── Material to process
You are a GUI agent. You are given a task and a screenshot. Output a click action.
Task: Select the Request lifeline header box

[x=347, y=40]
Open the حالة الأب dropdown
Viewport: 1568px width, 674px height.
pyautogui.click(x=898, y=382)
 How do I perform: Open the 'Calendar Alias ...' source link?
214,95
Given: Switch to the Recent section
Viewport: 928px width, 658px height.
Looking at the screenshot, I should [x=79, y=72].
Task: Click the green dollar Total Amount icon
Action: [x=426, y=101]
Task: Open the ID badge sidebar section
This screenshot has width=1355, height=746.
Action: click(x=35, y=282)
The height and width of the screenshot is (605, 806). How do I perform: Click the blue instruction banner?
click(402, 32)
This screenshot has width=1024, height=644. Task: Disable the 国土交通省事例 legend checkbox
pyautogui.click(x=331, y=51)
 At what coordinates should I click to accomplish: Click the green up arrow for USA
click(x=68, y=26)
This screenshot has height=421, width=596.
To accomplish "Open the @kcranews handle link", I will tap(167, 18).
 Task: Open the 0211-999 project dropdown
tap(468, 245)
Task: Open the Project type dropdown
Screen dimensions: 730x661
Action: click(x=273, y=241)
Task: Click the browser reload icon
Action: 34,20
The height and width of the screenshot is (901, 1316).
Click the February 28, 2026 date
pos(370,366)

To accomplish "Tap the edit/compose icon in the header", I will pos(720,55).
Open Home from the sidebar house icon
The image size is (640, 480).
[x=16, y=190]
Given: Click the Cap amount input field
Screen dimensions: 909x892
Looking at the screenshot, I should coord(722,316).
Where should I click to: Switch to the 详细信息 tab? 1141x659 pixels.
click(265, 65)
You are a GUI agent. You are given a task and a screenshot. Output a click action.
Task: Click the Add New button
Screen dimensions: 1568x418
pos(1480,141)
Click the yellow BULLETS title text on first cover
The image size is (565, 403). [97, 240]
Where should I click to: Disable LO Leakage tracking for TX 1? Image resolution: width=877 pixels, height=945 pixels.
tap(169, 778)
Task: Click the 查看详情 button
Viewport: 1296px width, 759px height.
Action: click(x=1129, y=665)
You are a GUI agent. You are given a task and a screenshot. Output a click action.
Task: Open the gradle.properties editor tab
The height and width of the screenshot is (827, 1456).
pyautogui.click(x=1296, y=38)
────
| Work instructions |
Would you please transcribe the records above in full and exactly?

| Solution to the problem |
You are a GUI agent. You are given a task and a screenshot. Output a click action.
Task: Select the Request lifeline header box

[x=347, y=40]
Open the حالة الأب dropdown
Viewport: 1568px width, 674px height.
pyautogui.click(x=898, y=382)
 How do I perform: Open the 'Calendar Alias ...' source link?
214,95
Given: Switch to the Recent section
Viewport: 928px width, 658px height.
Looking at the screenshot, I should [x=79, y=72].
Task: Click the green dollar Total Amount icon
Action: [x=426, y=101]
Task: Open the ID badge sidebar section
This screenshot has width=1355, height=746.
Action: click(x=35, y=282)
The height and width of the screenshot is (605, 806). How do I perform: Click the blue instruction banner?
click(402, 32)
This screenshot has width=1024, height=644. Task: Disable the 国土交通省事例 legend checkbox
pyautogui.click(x=331, y=51)
 At what coordinates should I click to accomplish: Click the green up arrow for USA
click(x=68, y=26)
This screenshot has height=421, width=596.
To accomplish "Open the @kcranews handle link", I will tap(167, 18).
 Task: Open the 0211-999 project dropdown
tap(468, 245)
Task: Open the Project type dropdown
Screen dimensions: 730x661
Action: click(x=273, y=241)
Task: Click the browser reload icon
Action: 34,20
The height and width of the screenshot is (901, 1316).
Click the February 28, 2026 date
pos(370,366)

To accomplish "Tap the edit/compose icon in the header", I will pos(720,55).
Open Home from the sidebar house icon
The image size is (640, 480).
[x=16, y=190]
Given: Click the Cap amount input field
Screen dimensions: 909x892
Looking at the screenshot, I should coord(722,316).
Where should I click to: Switch to the 详细信息 tab? 1141x659 pixels.
click(265, 65)
You are a GUI agent. You are given a task and a screenshot. Output a click action.
Task: Click the Add New button
Screen dimensions: 1568x418
pos(1480,141)
Click the yellow BULLETS title text on first cover
The image size is (565, 403). [97, 240]
Where should I click to: Disable LO Leakage tracking for TX 1? Image resolution: width=877 pixels, height=945 pixels.
tap(169, 778)
Task: Click the 查看详情 button
Viewport: 1296px width, 759px height.
Action: click(x=1129, y=665)
You are a GUI agent. You are given a task and a screenshot. Output a click action.
Task: Open the gradle.properties editor tab
The height and width of the screenshot is (827, 1456).
pyautogui.click(x=1296, y=38)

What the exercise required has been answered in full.